Ce dimanche 26 octobre, une onde de choc traverse la communauté catholique de Goma. À l’hôpital Charité Maternelle, Monseigneur Faustin Ngabu, l’ancien pilier spirituel du diocèse, s’éteint à 10h30 après un long combat contre la maladie. À 90 ans, celui qui avait dirigé le diocèse pendant près de quatre décennies laisse derrière lui un héritage aussi vaste que les défis de cette région tourmentée du Nord-Kivu.
« C’est comme si nous avions perdu notre père », confie un fidèle rencontré devant la cathédrale de Goma. « Monseigneur Ngabu, c’était plus qu’un évêque, c’était un rocher dans la tempête. Dans cette région où tout semble s’écrouler, il tenait bon. » Ce témoignage reflète l’émotion palpable dans les rues de Goma, ville qui doit tant à cet homme d’Église exceptionnel.
Qui était vraiment cet homme qui a dirigé le diocèse de Goma de 1974 à 2010 ? Né en 1935 à Lokwa, Faustin Ngabu est ordonné prêtre le 21 décembre 1963. Le 7 septembre 1974, il devient évêque de Goma, succédant à Monseigneur Joseph Mikararanga Busimba. Trente-six années de ministère épiscopal qui verront le diocèse se transformer profondément, malgré les conflits armés, les tensions ethniques et les éruptions volcaniques qui frappent régulièrement la région.

● **TÂCHES ET EXERCICES**
A – Répondez aux questions suivantes d'après l'extrait :
(i) À quelle heure Monseigneur Faustin Ngabu s'est-il éteint ?
(ii) Où le fidèle cité a-t-il été rencontré ?
(iii) À quelle date Faustin Ngabu a-t-il été ordonné prêtre ?
B – Recopiez le passage de l'extrait de « Qui était vraiment » à « régulièrement la région. ».

● **DONNÉES D'ENTRÉE**
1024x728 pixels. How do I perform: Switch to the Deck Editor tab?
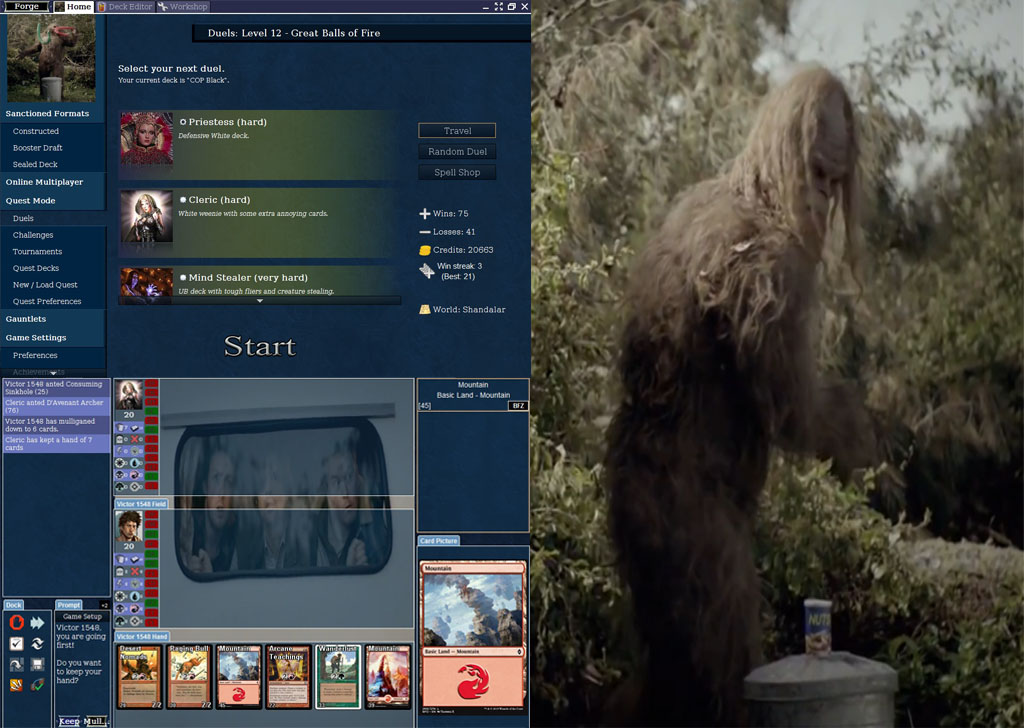click(125, 7)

● **RÉPONSES PAR TÂCHE**
A –
(i) À 10h30.
(ii) Devant la cathédrale de Goma.
(iii) Le 21 décembre 1963.

B –
Qui était vraiment cet homme qui a dirigé le diocèse de Goma de 1974 à 2010 ? Né en 1935 à Lokwa, Faustin Ngabu est ordonné prêtre le 21 décembre 1963. Le 7 septembre 1974, il devient évêque de Goma, succédant à Monseigneur Joseph Mikararanga Busimba. Trente-six années de ministère épiscopal qui verront le diocèse se transformer profondément, malgré les conflits armés, les tensions ethniques et les éruptions volcaniques qui frappent régulièrement la région.